Передач мы ждали с нетерпением. Но получать их начали только в январе.
Новый, 1948 год мы втроем встречали на койке Панина, на втором этаже вагонки, сваренной из обыкновенных железных кроватей.
Один из сокамерников, получавших передачи, подарил нам четверть банки сгущенного какао. С завтрака мы оставили сахар и с ужина немного хлеба. И набрали два котелка кипятку.
Дежурный надзиратель в тот вечер был снисходителен :
- Сам знаю - Новый год. Но порядок должен быть. После отбоя - тишина. Другие зеки спать хочут. Так что вы аккуратней, чтоб никакого шума. Если наружу слыхать будет или кто пожалится, и с меня шкуру снимут, и вас накажут.

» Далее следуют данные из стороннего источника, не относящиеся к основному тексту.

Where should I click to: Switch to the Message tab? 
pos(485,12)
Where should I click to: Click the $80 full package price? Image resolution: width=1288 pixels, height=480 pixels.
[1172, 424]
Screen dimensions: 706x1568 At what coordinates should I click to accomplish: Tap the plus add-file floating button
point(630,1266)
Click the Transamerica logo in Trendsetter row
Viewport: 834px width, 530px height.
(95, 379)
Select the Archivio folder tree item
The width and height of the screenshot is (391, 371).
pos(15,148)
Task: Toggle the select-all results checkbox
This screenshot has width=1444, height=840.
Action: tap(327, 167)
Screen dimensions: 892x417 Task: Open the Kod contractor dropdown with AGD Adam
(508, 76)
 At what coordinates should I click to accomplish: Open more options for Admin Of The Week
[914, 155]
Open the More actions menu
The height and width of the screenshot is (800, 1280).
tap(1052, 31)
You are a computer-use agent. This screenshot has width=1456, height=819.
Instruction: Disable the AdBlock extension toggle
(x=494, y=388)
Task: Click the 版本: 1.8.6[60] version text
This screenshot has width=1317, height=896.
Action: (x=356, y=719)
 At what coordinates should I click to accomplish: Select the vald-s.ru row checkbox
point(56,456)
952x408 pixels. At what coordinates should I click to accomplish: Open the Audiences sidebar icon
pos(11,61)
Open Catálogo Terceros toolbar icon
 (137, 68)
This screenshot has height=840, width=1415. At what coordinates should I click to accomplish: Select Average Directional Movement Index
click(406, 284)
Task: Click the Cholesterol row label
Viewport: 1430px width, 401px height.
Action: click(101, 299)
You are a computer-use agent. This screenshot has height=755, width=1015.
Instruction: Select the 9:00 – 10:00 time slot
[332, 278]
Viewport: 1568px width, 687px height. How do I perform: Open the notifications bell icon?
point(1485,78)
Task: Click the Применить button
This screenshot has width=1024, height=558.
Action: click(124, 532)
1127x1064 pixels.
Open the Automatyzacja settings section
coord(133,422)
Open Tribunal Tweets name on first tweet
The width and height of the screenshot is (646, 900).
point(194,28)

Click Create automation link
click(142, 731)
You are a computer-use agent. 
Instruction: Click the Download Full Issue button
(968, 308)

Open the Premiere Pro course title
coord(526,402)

Начнете Новый год в карцере...
Но в ту ночь и в других местах камеры сбивались кучки встречавших. Все пировали при тусклом свете ночников. Почти у каждой койки были пристроены лампочки-ночники, сработанные нашими техниками. Было и много самодельных радиоточек, которые почти каждую ночь досаждали Солженицыну. Он с трудом засыпал, и жужжание наушников, забытых сонливыми радиослушателями, его раздражало, выводило из себя. Он соскакивал со второго этажа вагонки, разыскивал, отключал. В новогодних куплетах, которые я сочинил, были такие строки:
Тиха шарашечная ночь,
В решетках темных звезды блещут,
Своей дремоты превозмочь
Вертух не может. Кто ж зловеще
Надрывно хрипло матерится,
В кальсонах по вагонкам рыщет?..
То гневный Саня Солженицын
Наушник неутихший ищет.
Панин торжественно поднял кружку душистого какао.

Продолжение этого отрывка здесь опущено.